» Assigned task A
Translate into Spanish this sentence from the article on the medical marijuana bill: "While that may have been true in the past, there are so far zero Republicans signed on to Duane's bill."
» Assigned task B
List every person mentioned by full name in the article on the medical marijuana bill.
» Assigned task C
Continue the article on the medical marijuana bill from the point where it stops.

» Passage shown
====
Tuesday, April 21, 2009

13th Year A Charm For Medical Marijuana?

April 20, 2009

Assemblyman Richard Gottfried has been carrying a bill to legalize the use of pot by people suffering from serious medical conditions for 13 years now, but he thinks advocates of the measure might have "the best chance we've ever had" of seeing it pass this year.

marijuana-leaf

The bill has passed the Democrat-dominated Assembly, where Gottfriend chairs the Health Committee, for two years in a row.

But it never moved in the heretofore GOP-controlled Senate, even though it had a majority sponsor (Sen. Vincent Leibell, albeit of a much more restrictive bill) and at least tacit support from then-Senate Majority Leader Joe Bruno.

However, the Senate is now under Democratic control, and for the first time, the bill not only has a majority sponsor in that chamber, but it is being carried by that chamber's Health Committee chairman, Sen. Tom Duane.

Duane and Gottfried are scheduled to formally unveil their bill at a press conference in Albany tomorrow. They will be joined by patients who would benefit from medical marijuana if it was legal, including a former Army paratrooper from Liverpool who suffers from MS and a Conservative Party member from Buffalo who has chronic pain since a 2001 car accident.

Asked about the bill's prospects, Gottfried said the "session is still early," and also pointed out that the Senate majority managed to hold all of its 32 members together to deliver the state budget on time.

When my DN colleague Glenn Blain noted the Senate Democrats haven't been able to get any other significant deals since then, Gottfried said there is GOP support for the legislation.

While that may have been true in the past, there are so far zero Republicans signed on to Duane's bill.

Under the Duane/Gottfried legislation, patients with "serious conditions" (for example, suffering from chronic pain, nausea caused by chemotherapy or unable to eat due to HIV) would be able to use pot under a doctor's supervision. They would be able to purchase the drug from purveyors licensed by the state or grow small amounts at home.
====
» Information shown
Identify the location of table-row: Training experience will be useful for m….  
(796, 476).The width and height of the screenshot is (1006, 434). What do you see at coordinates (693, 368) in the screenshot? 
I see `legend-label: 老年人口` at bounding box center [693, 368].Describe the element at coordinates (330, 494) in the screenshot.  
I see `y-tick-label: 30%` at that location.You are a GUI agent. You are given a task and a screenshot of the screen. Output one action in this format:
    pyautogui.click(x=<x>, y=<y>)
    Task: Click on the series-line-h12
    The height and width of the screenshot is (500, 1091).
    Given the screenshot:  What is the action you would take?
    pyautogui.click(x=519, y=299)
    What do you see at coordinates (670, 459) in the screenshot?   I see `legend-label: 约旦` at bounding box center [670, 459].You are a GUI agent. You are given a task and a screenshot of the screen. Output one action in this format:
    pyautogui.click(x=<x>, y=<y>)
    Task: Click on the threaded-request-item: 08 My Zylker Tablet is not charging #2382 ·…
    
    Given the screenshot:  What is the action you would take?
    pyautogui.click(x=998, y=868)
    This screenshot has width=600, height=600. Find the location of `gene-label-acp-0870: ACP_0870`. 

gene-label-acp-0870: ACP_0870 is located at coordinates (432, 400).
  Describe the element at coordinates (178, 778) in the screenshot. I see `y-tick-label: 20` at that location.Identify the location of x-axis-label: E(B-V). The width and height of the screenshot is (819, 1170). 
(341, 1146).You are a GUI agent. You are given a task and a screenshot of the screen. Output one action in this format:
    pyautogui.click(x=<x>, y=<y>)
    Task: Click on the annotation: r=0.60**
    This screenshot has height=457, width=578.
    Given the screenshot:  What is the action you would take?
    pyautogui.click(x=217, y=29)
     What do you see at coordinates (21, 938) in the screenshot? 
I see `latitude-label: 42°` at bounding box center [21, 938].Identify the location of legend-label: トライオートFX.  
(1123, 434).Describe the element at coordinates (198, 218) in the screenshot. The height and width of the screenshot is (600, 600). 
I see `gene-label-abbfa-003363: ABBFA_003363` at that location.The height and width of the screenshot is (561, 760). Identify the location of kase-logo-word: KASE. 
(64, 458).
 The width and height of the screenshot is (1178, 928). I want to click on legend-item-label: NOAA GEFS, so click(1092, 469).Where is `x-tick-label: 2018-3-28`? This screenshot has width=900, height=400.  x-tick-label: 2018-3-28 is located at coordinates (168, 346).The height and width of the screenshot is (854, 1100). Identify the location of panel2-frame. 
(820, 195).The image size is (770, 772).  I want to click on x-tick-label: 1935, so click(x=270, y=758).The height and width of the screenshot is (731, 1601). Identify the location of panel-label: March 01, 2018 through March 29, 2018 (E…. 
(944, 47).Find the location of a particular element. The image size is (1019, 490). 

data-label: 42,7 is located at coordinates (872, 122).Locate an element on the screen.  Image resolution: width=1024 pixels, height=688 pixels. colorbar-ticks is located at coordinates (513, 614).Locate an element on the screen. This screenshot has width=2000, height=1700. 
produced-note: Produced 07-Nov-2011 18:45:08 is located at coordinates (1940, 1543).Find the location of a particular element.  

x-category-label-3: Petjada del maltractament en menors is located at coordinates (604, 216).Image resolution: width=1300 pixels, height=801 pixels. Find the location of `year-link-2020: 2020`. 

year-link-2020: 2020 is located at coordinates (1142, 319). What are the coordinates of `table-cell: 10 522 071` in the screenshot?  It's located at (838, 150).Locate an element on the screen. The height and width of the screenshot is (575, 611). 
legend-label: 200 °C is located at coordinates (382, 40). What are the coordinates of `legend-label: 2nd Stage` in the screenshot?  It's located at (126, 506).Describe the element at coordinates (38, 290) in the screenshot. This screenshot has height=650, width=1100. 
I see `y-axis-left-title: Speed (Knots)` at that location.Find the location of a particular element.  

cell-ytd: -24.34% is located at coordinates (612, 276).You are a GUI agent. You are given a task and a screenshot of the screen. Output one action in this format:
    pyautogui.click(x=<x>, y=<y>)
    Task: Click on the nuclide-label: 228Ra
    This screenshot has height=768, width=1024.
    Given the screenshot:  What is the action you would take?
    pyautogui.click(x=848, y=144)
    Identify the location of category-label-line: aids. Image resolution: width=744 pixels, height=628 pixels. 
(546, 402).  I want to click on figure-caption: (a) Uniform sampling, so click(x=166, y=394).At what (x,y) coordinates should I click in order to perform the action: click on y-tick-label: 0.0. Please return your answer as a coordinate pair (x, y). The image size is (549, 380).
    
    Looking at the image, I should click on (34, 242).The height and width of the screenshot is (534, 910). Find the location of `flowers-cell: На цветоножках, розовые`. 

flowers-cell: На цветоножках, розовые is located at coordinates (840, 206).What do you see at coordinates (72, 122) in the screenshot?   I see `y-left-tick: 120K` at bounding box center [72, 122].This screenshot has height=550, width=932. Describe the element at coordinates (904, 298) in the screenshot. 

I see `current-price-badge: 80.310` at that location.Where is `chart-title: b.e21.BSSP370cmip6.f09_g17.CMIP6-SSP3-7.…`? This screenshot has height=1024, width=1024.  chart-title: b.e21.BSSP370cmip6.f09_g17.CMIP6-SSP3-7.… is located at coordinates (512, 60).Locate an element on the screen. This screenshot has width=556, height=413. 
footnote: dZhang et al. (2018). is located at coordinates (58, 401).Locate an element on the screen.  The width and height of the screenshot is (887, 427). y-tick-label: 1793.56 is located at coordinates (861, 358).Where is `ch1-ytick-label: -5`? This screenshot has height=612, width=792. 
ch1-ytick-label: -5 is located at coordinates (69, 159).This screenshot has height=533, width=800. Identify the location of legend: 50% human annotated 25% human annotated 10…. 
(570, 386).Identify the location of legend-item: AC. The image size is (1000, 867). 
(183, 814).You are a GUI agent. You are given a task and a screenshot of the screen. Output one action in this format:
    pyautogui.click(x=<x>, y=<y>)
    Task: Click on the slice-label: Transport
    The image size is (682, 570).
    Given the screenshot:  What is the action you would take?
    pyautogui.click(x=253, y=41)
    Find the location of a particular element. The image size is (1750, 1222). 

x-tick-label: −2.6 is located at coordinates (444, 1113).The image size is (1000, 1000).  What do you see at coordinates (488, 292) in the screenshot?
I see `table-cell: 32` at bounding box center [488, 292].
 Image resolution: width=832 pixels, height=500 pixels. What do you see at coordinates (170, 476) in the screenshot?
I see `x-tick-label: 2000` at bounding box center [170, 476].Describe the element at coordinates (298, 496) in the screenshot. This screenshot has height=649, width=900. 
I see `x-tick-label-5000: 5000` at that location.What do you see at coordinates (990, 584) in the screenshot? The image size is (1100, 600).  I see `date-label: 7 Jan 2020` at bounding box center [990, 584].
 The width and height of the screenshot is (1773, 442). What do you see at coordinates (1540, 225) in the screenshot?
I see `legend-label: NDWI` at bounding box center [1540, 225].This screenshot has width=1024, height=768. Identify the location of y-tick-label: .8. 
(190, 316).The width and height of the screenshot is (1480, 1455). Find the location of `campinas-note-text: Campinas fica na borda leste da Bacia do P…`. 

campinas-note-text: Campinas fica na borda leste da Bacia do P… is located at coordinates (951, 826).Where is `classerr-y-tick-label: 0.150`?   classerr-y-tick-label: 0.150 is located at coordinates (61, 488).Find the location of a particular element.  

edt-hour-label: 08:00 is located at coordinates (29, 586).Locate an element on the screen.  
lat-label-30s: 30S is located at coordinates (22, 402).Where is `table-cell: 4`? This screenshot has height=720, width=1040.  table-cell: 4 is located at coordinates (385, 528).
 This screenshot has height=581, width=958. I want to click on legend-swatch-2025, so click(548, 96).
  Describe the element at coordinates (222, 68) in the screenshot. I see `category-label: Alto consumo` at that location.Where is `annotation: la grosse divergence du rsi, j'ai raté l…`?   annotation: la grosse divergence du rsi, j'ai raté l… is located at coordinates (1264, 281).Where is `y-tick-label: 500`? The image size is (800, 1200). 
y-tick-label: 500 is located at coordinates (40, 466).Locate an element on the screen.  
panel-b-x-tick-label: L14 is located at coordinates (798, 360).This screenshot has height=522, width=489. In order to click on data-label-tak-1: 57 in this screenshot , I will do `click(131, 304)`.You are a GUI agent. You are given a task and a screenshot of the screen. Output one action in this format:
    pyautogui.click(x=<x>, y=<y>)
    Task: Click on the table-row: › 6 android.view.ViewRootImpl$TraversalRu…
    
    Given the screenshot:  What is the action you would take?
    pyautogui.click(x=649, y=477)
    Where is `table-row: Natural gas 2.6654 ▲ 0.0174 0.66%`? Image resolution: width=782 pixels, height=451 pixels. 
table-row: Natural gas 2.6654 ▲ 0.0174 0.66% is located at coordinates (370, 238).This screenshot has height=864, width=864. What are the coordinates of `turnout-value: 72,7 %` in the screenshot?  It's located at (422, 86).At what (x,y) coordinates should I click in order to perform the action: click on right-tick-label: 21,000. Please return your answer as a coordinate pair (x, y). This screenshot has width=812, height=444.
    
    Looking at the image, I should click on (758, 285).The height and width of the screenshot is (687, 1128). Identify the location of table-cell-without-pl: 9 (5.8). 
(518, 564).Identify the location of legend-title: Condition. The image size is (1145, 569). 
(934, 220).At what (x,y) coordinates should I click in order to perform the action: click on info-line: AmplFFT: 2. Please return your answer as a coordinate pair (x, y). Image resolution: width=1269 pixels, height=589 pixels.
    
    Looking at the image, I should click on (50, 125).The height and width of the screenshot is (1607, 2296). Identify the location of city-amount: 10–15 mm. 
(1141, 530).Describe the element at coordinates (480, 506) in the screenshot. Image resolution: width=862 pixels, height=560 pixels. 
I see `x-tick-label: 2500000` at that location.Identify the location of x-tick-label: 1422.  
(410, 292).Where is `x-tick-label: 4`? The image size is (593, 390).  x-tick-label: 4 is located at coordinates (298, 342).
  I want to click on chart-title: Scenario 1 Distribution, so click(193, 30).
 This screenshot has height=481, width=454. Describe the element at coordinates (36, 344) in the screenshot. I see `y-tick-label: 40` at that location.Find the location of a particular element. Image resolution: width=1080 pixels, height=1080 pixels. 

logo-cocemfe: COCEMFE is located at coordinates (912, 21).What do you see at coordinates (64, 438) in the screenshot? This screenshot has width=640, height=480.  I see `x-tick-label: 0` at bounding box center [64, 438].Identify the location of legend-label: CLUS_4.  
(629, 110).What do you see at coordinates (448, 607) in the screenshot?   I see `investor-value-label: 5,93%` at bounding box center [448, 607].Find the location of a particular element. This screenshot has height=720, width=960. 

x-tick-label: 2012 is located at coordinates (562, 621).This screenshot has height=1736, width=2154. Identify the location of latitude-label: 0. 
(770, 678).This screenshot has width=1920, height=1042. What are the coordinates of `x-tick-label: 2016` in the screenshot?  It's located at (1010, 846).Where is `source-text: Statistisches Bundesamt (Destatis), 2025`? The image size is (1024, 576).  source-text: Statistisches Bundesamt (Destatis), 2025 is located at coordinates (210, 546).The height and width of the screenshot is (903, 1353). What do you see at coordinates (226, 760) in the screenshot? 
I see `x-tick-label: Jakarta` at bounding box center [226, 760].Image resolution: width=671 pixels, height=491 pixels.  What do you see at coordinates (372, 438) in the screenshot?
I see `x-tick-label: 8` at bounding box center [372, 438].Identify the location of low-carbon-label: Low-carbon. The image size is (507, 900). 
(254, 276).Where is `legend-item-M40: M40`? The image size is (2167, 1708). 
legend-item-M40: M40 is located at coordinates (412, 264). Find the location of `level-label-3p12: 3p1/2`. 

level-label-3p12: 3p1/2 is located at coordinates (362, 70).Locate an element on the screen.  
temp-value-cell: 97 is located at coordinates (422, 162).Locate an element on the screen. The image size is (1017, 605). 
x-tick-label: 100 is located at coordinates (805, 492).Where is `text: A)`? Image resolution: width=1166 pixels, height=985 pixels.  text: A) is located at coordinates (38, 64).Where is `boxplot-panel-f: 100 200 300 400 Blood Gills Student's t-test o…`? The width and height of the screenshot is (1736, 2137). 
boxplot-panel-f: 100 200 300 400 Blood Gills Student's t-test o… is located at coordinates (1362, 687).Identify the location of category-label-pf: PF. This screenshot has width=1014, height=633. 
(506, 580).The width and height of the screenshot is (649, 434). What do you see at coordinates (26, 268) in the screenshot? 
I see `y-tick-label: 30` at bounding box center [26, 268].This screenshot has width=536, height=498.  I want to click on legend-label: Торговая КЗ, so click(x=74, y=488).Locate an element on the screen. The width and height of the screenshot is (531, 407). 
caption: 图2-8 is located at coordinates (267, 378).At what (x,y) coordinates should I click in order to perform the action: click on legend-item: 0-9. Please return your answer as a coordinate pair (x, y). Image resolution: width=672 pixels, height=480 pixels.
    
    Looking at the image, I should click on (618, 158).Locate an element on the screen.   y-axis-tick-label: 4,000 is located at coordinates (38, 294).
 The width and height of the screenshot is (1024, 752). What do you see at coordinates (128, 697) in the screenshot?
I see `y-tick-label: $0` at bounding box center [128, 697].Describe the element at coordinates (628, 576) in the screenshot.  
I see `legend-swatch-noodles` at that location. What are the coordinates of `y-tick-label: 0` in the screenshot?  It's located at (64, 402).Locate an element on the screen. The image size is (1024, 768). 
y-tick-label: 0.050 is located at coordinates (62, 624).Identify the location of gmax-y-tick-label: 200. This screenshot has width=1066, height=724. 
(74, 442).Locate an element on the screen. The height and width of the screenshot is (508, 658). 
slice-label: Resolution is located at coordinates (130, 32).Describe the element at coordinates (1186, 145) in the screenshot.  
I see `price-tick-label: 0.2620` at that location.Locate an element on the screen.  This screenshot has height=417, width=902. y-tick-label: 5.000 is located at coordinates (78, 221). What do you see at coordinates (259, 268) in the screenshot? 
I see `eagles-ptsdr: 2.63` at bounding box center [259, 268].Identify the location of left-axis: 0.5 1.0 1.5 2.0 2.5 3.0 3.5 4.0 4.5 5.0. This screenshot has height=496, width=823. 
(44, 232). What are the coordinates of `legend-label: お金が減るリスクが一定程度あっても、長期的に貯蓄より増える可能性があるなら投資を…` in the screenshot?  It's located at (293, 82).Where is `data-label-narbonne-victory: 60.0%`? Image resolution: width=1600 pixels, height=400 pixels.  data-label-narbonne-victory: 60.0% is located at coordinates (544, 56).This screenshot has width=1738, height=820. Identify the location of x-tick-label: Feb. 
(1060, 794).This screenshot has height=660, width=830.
====
» Task result A
Aunque eso pudo haber sido cierto en el pasado, hasta ahora ningún republicano se ha sumado al proyecto de ley de Duane.

» Task result B
Richard Gottfried, Vincent Leibell, Joe Bruno, Tom Duane, Glenn Blain

» Task result C
UPDATE: Asked by Blain about Gottfried's bill, Leibell said: "That's just crazy." (He was referring specifically to the grow-your-own portion of the bill). He also predicted the legislation won't pass in the Senate.

It is illegal to sell or possess pot in New York, but not to buy it. Thus, a person with permission from the state to possess pot would not be criminally liable if they bought it on the street, but the person who sold it to them would, Gottfried said.

In the past, a sticking point has been the federal government's prosecution of medical marijuana providers and users. But, according to Gottfried, this is no longer a problem as US AG Eric Holder has signaled that won't be the Obama administration's approach.

Gottfried said he expects the bill to move out of the Assembly Health Committee next week and be brought to the floor of his chamber in late May or early June. He said members of the state DOH have been working with him on the bill, which, he said, demonstrates the Paterson administration is amenable on this issue.

We're still waiting for a call from the press office to determine the official position of Gov. David Paterson (who has admitted that he personally used both cocaine and marijuana "probably when I was about 20," but says he hasn't touched it since the late 70s).